Non è da trascurare, inoltre, il fattore economico: le più care e complete tra le mini testate in commercio costano come un valvolare di fascia medio bassa, ma competono per potenza, versatilità e qualità timbrica con amplificatori di livello ben superiore.

Da sempre curioso di tutto ciò che c'è di nuovo nel mondo della chitarra e ora anche spinto dalla necessità personale di un amplificatore piccolo e leggero, ho provato due esempi recentissimi di mini testata, caratterizzati da elementi comuni (progetto italiano da cima a fondo, grande potenza, notevole dinamica, mandata effetti, riverbero, possibilità di lavorare come preamplificatori senza collegare un carico al finale) ma anche molto differenti tra loro (da una parte una sorta di coltellino svizzero di costruzione artigianale, dotato di due canali e di due diversi booster e dunque capace di adattarsi a qualunque contesto anche senza bisogno di pedali di gain esterni, dall'altra una testata monocanale di produzione industriale, dedicata esclusivamente a un suono pulito californiano, ottima base per i pedali). In questa sede, intendo illustrarvi il mio incontro con la testata Southern Amps "the Stalker" custom.
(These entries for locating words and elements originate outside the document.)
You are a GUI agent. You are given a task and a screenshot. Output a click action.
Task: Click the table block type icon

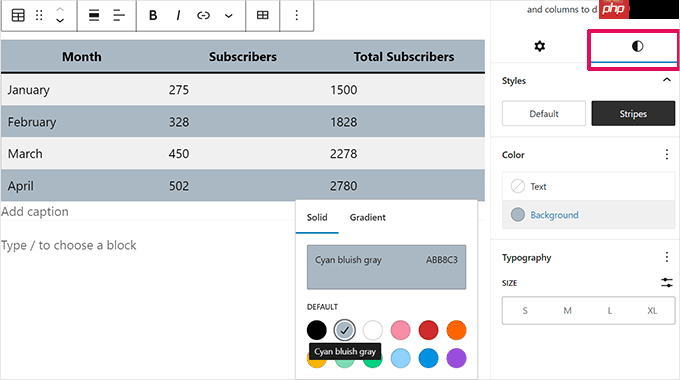pyautogui.click(x=18, y=16)
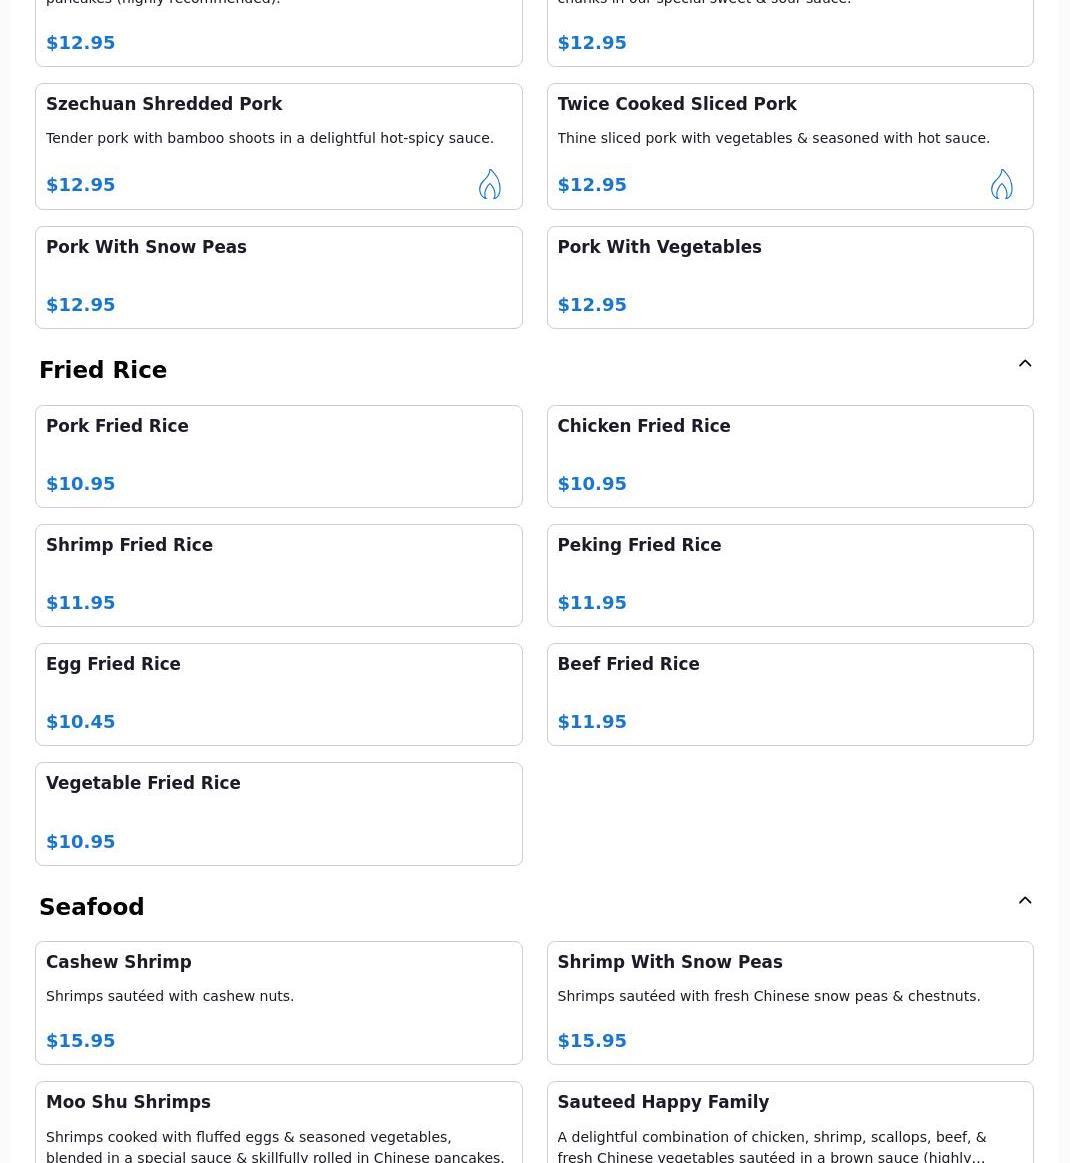The width and height of the screenshot is (1070, 1163).
Task: Click spicy flame icon on Szechuan Shredded Pork
Action: (x=489, y=184)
Piccole, potenti e italiane: Southern The Stalker

Ho appreso di questo piccolissimo costruttore di amplificatori dal sito di Barbanera - l'utente Mehari, ottimo liutaio brianzolo - che, dopo una breve chiacchierata telefonica, mi ha convinto a contattare il costruttore - su Accordo col nickname di Svalvolman - con il quale ho scoperto di avere parecchi conoscenti in comune.
Giovanni (questo il suo vero nome), geniale elettrotecnico, ha accettato di buon grado di farmi provare una delle sue testate e si è dimostrato estremamente generoso di informazioni e opinioni in materia. È difficile trovare una persona così entusiasta di quello che fa e così disponibile a spiegarlo in modo semplice anche a chi, come me, di elettronica capisce poco.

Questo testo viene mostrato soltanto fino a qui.